══ Input for this task ══

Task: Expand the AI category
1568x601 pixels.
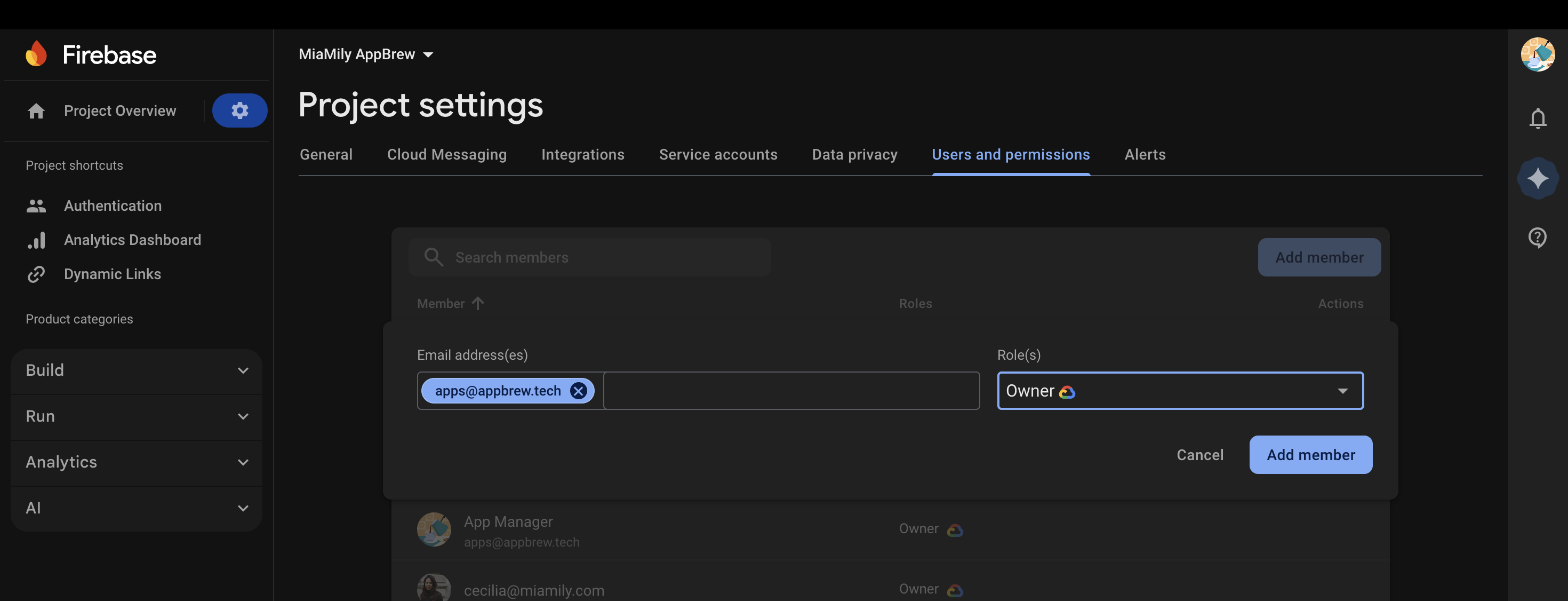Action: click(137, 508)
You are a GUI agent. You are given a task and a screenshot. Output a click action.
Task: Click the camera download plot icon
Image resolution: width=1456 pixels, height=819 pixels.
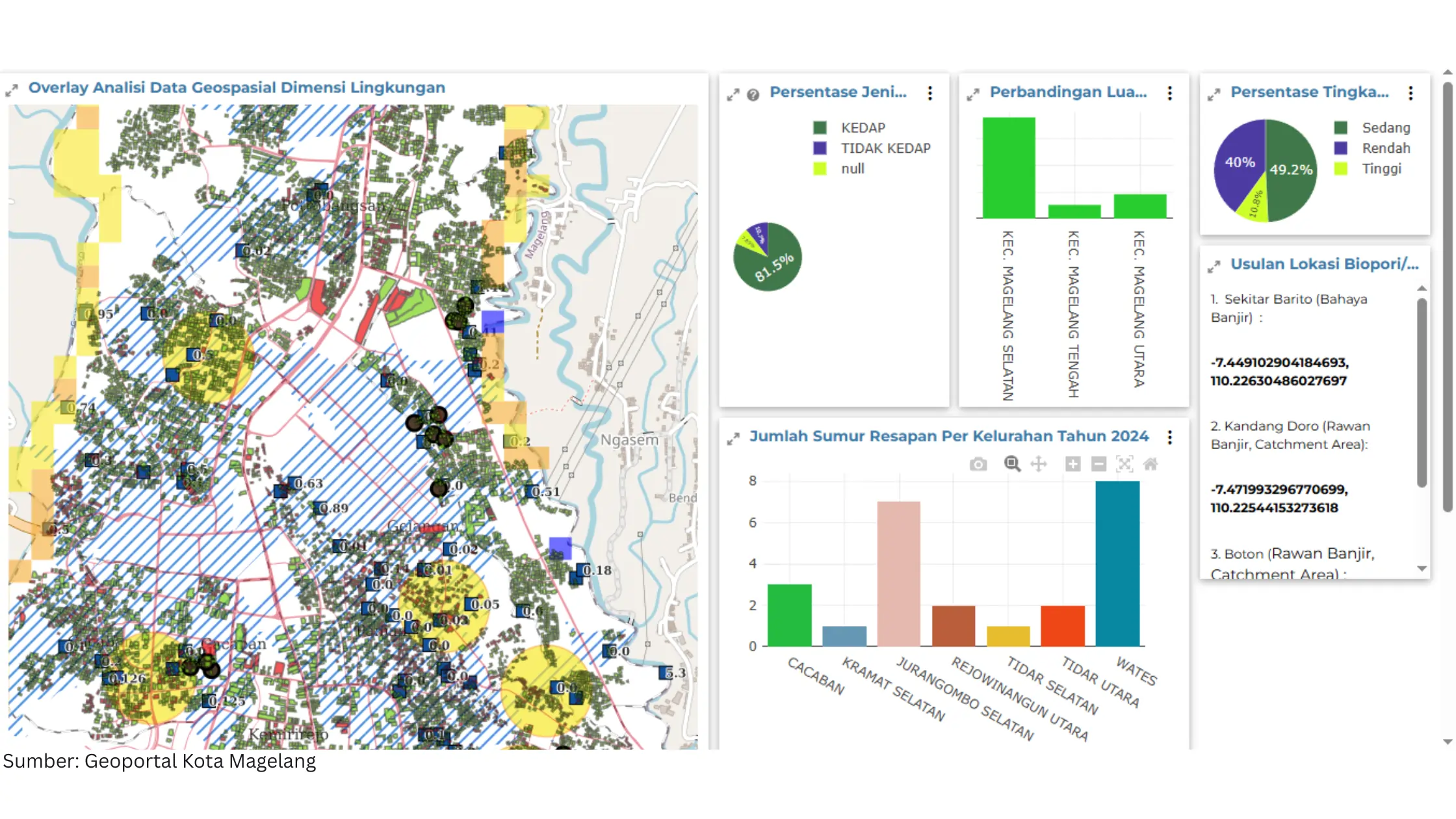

═══
══ Input for this task ══

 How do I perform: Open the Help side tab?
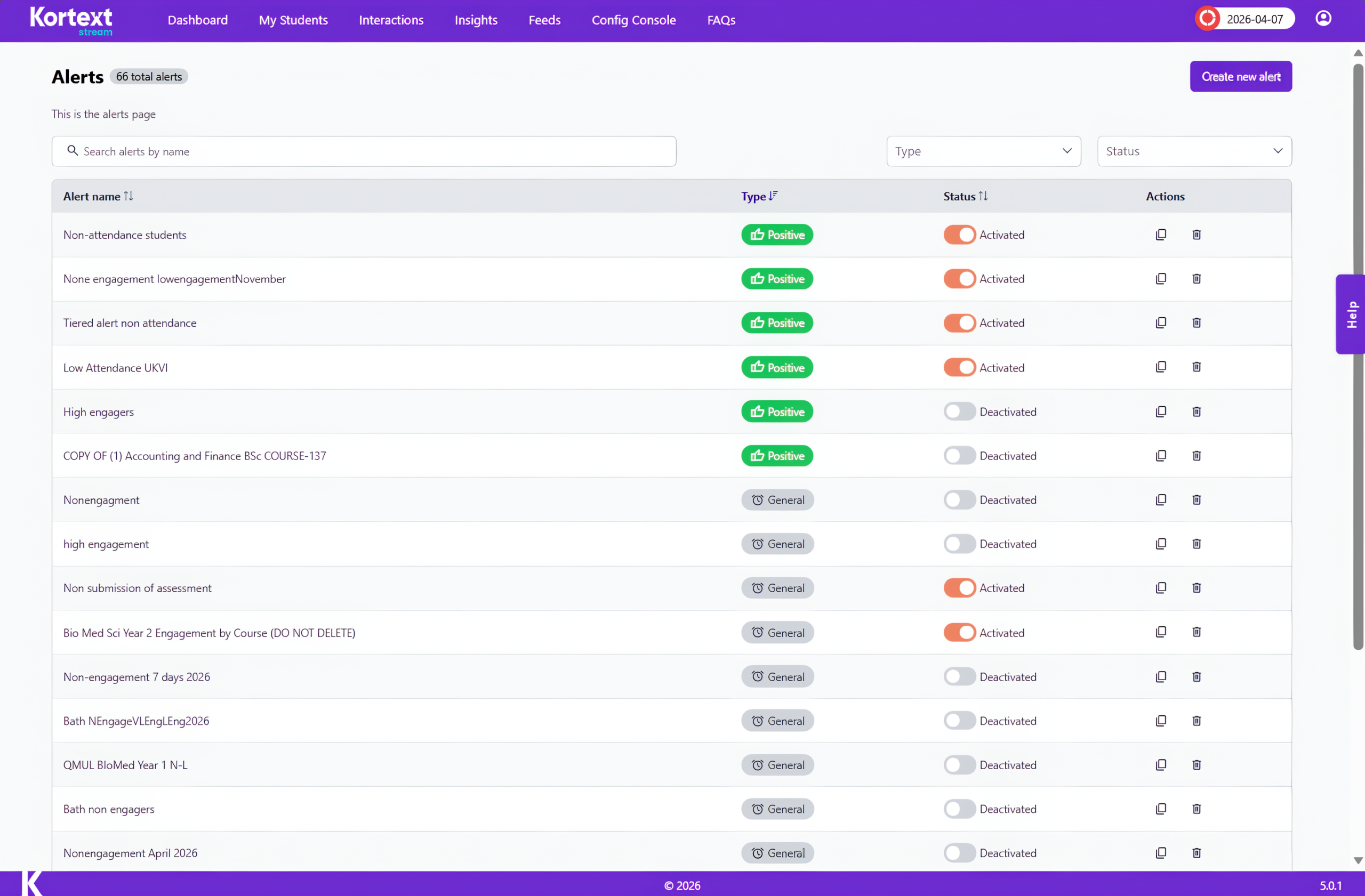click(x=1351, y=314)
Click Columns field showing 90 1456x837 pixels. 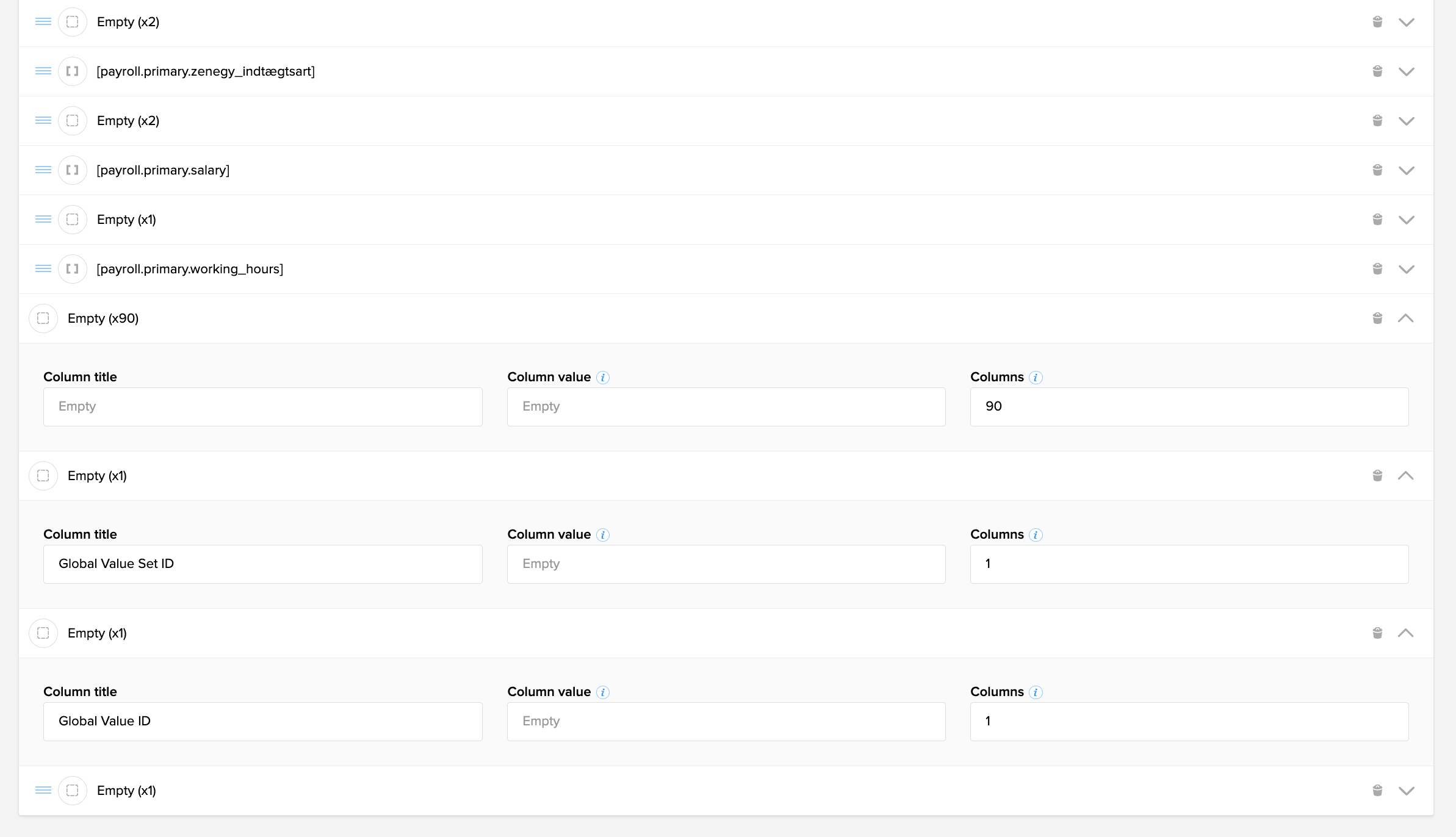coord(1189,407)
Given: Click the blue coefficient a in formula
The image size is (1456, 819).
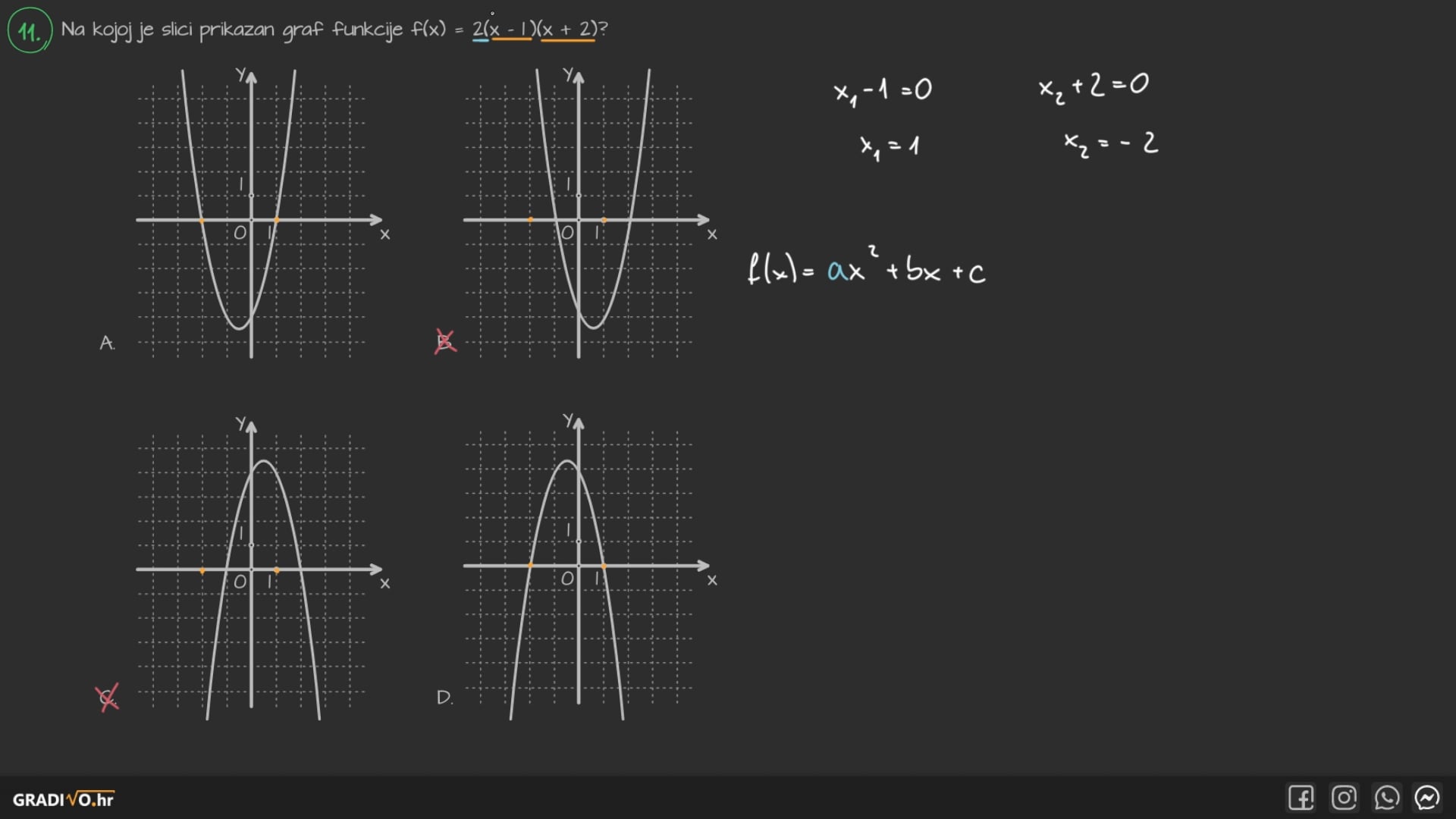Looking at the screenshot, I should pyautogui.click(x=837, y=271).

═══
══ Input for this task ══

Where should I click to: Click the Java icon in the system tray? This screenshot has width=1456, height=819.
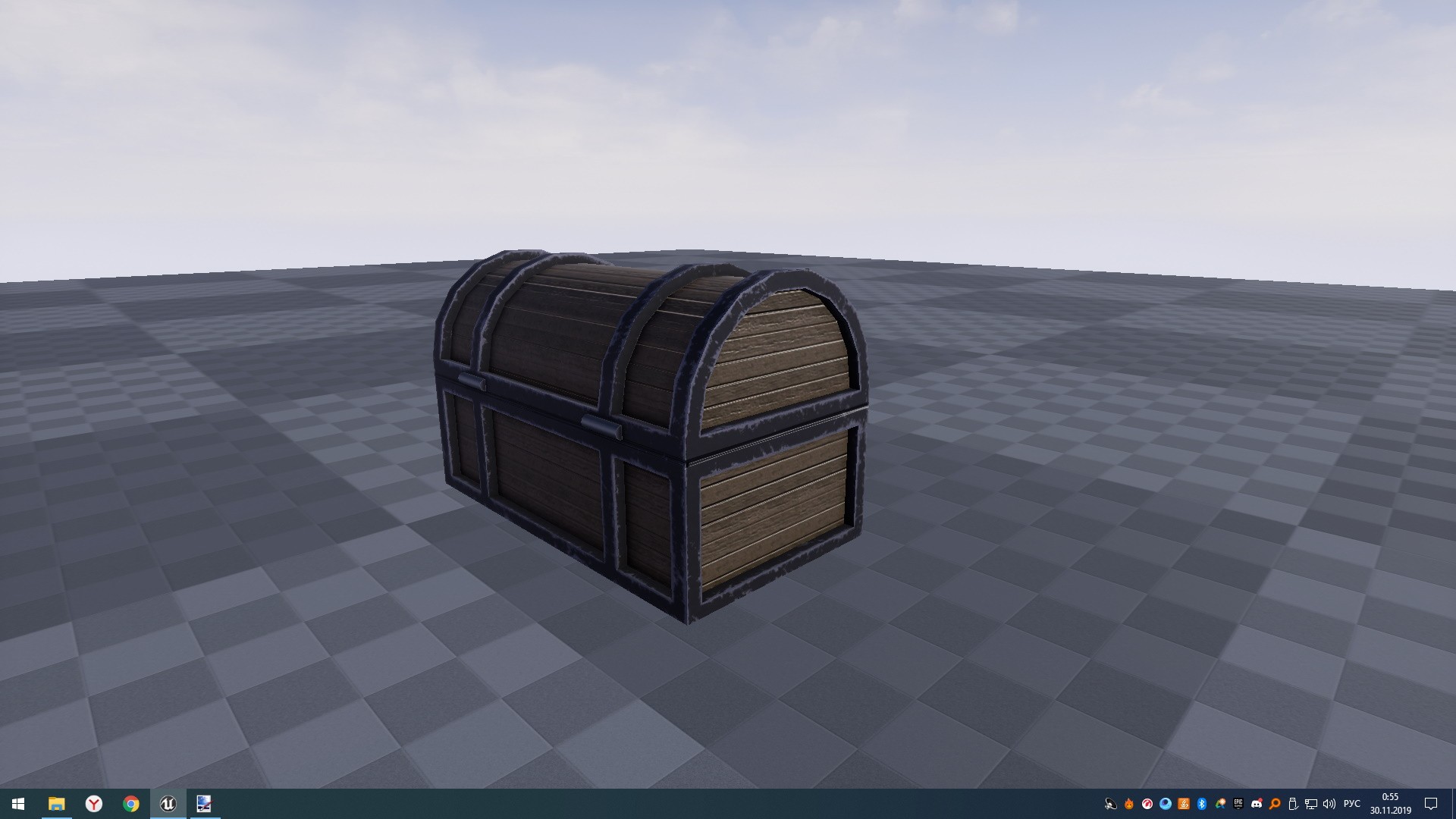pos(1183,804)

═══

Problem to solve: In the material above, the stretch from the line with "Task: Expand the AI category" through the line with "Image resolution: width=1456" is to be given again exactly, minus the pictures.

Reply to the task:
Task: Expand the AI category
1568x601 pixels.
Action: click(137, 508)
You are a GUI agent. You are given a task and a screenshot. Output a click action.
Task: Click the camera download plot icon
Image resolution: width=1456 pixels, height=819 pixels.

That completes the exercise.